Seated on the rocking floor of the train, Shakuntalabai Agashe says she has been doing this for 15 years. The only breaks come during festivals or the monsoon. "For some kinds of work," she says, "we may be paid Rs.50. But that's rare. Mostly it's Rs.25-30." There are no jobs in their towns, say the women.

The money there is has flown to the cities. The industries there were have closed down. The moffussil towns are in decay. Almost all these women found work with the beedi industry in the past. "When that went we were finished," says Buribai. "Beedi is a footloose industry, ever in search of cheaper labour," says K. Nagaraj of the Madras Institute of Development Studies who has worked on the sector. "It shifts base quite quickly. The human consequences of such shifts are devastating. And have gone up these past 15 years." A lot of beedi work "has gone off from Gondia to Uttar Pradesh and Chhattisgarh," says Pradeep Papankar of the Kisan Sabha.

"Of course we do not buy tickets to travel on the train," the women say. "A round ticket would cost more than the Rs.30 we earn.
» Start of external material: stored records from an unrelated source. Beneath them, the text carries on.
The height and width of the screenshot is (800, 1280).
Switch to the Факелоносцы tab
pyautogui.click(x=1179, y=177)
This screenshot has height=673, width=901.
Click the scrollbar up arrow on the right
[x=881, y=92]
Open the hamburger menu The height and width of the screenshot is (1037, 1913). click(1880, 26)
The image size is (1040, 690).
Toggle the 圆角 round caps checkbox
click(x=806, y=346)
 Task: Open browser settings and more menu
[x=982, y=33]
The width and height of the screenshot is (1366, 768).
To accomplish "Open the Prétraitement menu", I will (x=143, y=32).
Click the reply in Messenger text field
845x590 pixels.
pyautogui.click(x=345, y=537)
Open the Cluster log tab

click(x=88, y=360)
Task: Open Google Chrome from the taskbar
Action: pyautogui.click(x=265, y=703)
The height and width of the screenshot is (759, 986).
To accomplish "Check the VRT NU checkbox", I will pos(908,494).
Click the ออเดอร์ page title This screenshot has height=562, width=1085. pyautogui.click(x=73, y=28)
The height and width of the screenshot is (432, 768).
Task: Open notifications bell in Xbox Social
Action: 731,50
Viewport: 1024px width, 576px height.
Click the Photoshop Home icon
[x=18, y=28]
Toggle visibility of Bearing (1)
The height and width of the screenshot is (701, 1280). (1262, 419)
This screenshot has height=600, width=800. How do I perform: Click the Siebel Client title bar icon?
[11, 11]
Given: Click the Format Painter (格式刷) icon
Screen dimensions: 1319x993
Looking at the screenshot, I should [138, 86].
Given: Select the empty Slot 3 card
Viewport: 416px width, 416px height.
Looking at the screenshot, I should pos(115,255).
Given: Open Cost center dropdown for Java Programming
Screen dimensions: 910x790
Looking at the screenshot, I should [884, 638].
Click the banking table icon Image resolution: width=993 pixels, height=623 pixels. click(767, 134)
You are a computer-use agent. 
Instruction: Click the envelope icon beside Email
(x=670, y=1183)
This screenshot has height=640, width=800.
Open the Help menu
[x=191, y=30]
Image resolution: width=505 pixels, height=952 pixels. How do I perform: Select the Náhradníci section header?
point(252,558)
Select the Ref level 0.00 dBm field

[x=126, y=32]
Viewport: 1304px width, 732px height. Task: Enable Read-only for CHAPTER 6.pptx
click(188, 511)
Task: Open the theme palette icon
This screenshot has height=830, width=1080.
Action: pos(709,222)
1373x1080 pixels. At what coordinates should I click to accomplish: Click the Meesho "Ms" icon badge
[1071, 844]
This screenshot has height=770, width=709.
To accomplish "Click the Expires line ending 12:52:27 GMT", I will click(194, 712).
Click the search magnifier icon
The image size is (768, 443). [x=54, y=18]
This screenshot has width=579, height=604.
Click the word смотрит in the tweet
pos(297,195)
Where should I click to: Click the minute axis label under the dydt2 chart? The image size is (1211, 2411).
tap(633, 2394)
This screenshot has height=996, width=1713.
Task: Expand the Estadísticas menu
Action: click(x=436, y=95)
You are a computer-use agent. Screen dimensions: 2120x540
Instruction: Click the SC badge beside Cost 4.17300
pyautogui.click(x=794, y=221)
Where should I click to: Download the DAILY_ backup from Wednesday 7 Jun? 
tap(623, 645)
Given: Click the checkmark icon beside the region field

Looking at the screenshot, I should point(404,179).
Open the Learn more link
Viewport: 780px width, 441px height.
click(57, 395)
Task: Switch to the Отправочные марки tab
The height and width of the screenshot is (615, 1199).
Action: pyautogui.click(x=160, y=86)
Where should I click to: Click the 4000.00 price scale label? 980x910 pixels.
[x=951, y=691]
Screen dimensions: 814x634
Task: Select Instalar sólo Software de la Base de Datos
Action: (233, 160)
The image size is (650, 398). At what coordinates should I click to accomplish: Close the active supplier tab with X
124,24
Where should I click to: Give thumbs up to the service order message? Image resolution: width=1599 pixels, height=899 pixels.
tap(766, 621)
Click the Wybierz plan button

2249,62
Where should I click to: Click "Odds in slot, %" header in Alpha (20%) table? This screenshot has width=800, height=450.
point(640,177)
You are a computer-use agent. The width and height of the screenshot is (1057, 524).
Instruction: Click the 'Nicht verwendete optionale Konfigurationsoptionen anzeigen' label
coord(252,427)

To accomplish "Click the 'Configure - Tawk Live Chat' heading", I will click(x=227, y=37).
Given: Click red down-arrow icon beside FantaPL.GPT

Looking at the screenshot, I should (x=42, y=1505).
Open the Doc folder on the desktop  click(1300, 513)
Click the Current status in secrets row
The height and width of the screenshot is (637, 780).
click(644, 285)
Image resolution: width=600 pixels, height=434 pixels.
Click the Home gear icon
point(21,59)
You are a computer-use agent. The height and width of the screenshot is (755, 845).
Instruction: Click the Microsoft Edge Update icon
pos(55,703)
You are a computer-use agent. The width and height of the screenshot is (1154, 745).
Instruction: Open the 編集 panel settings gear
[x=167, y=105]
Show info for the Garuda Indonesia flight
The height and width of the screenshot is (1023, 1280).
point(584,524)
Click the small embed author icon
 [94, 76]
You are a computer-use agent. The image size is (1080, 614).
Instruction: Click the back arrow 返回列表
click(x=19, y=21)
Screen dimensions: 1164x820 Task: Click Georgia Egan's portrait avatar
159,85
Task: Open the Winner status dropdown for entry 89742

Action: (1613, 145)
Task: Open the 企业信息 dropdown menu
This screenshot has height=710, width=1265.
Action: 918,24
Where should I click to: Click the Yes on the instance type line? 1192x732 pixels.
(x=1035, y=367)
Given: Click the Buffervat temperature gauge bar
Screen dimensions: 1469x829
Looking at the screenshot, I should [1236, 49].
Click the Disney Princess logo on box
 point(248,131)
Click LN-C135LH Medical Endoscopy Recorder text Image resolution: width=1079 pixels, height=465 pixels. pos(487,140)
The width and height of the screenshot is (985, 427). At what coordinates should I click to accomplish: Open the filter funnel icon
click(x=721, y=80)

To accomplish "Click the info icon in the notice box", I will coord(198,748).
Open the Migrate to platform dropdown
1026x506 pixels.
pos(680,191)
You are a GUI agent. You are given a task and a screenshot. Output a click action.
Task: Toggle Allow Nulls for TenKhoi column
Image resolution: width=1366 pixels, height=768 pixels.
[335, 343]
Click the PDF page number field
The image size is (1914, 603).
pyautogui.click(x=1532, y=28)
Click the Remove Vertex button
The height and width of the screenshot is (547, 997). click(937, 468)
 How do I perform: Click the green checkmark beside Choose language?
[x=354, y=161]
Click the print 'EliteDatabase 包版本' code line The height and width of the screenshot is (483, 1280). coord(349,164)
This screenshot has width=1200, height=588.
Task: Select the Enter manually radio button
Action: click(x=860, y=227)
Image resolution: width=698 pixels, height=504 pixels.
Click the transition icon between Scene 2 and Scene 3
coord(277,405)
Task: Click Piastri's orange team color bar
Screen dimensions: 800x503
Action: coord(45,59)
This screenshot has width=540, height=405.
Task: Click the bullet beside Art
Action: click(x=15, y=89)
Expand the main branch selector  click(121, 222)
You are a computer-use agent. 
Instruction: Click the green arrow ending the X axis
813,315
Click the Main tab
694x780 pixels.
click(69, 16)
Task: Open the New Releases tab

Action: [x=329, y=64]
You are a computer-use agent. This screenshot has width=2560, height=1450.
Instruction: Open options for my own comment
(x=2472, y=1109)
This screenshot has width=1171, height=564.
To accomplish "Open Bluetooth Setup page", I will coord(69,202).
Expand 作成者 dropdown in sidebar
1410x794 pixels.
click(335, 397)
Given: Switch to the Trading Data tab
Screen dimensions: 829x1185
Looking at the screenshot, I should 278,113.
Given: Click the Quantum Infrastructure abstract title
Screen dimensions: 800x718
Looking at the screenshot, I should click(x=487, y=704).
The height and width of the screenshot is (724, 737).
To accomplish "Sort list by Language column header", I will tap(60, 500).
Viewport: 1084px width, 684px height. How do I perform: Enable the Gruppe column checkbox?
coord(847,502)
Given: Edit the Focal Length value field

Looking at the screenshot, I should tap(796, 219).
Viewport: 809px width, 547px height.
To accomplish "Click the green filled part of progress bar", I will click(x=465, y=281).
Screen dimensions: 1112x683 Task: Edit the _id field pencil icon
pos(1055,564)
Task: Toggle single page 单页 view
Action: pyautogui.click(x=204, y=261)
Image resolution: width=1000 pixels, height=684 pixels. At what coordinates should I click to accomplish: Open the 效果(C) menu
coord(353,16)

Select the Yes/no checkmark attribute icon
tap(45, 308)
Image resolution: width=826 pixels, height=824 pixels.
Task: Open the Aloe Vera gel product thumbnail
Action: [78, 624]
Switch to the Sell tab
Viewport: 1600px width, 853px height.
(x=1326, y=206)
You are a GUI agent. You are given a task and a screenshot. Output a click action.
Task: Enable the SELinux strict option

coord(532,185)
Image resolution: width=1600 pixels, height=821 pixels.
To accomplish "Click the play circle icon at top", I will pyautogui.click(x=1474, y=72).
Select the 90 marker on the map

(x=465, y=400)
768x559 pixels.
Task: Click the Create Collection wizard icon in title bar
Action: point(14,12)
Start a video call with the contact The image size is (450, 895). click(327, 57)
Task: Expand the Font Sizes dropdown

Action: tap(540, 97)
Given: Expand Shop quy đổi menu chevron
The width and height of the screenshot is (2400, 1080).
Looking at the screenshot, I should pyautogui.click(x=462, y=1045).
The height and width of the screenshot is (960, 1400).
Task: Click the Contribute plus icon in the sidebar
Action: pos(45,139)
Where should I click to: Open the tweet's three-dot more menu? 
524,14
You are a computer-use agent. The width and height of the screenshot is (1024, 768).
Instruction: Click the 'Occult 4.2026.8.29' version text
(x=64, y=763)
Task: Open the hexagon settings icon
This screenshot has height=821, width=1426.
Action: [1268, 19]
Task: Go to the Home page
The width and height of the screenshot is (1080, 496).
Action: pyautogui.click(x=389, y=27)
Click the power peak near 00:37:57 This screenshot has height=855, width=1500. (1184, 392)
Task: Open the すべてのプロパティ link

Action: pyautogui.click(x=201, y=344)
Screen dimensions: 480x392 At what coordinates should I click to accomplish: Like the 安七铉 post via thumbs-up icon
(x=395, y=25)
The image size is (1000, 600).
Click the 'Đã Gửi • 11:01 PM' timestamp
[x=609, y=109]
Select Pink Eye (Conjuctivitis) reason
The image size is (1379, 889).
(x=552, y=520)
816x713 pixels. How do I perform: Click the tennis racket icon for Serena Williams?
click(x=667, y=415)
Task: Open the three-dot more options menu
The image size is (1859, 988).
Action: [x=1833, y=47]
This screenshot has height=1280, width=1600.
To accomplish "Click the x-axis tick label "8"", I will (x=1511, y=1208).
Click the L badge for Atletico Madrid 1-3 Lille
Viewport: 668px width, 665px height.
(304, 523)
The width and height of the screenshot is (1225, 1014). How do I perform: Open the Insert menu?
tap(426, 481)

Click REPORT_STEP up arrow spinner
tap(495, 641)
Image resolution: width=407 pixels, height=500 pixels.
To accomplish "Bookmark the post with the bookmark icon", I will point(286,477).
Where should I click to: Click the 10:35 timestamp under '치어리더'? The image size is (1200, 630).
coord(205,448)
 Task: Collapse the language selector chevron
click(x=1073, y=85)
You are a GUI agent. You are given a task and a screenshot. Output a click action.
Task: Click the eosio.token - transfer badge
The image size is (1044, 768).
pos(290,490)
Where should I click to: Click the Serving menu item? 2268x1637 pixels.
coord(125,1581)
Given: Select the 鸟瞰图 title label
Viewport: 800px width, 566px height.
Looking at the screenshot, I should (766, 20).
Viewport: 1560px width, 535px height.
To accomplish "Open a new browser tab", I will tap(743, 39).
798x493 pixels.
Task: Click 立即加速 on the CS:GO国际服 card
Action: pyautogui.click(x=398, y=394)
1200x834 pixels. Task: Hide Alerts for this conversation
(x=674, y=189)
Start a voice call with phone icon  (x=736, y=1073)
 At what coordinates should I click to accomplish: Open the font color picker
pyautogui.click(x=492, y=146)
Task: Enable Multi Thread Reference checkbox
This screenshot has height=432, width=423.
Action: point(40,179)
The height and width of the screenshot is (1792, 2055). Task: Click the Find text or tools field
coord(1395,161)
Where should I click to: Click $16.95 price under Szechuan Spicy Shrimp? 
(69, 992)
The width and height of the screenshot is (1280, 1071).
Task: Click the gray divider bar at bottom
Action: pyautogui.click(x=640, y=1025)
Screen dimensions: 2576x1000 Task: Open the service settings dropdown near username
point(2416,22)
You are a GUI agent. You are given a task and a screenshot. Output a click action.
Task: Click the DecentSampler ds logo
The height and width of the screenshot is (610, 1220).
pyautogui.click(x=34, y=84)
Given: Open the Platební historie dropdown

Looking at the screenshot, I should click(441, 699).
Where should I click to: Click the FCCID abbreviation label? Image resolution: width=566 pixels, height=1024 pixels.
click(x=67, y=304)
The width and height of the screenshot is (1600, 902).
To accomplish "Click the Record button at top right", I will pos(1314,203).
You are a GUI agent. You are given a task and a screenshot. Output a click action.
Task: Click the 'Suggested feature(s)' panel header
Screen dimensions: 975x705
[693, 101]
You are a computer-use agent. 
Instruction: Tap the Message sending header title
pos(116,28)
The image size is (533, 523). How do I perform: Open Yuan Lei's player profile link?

Our system is simple: if we get caught, we pay the checker a bribe of Rs.5." Ticket revenue has been privatised. "They extort it from us knowing we can't afford it."

"My older boy drops me at the station on his cycle sometimes," says Buribai. "Then he stays there looking for any work, whatever the pay. My daughter cooks at home. And my second boy takes the meal to his brother." In short, says Mr. Walde, "three people are working for the wage of one." But all five family members together, including her husband, often make much less than Rs.100 a day. Some days, just two of them may have earned anything at all. They do not have a BPL ration card.

At stations along the way are labour contractors, waiting to pick up workers on the cheap.

Reaching Salwa around 9 a.m. we set out a kilometre to the village and a further three km into the fields. Buribai does that last stretch with a huge vessel of water perched on her head, yet outpaces all of us.

Those on whose fields they labour for a pittance are also in trouble. The agrarian crisis has hit landowner Prabhakar Vanjare badly. He owns three acres and has taken ten on lease. "Prices are terrible, we earn almost nothing," he complains. And resident labour in the village has migrated elsewhere in despair. Hence the coming of these women.

This is eastern Vidharbha, away from the troubled cotton belt. Mr. Vanjare grows paddy, chilli, and other items. Right now, he just requires the women for weeding work. They work till about 5-30 p.m. and get back to the station an hour later.

"But the train only comes in by 8 p.m." points out Buribai. "So we will reach Tiroda only around 10 p.m." Their families are asleep when the women get home. And asleep when they leave in the mornings. "What family life can there be," asks Revantabai.

By the time they reach home, they have travelled over 170 km. And will do that every day of the week — to earn Rs.30. "We'll be home by 11 p.m." says Buribai, "to eat and sleep." Until four hours later, when they have to get up and do it all over again.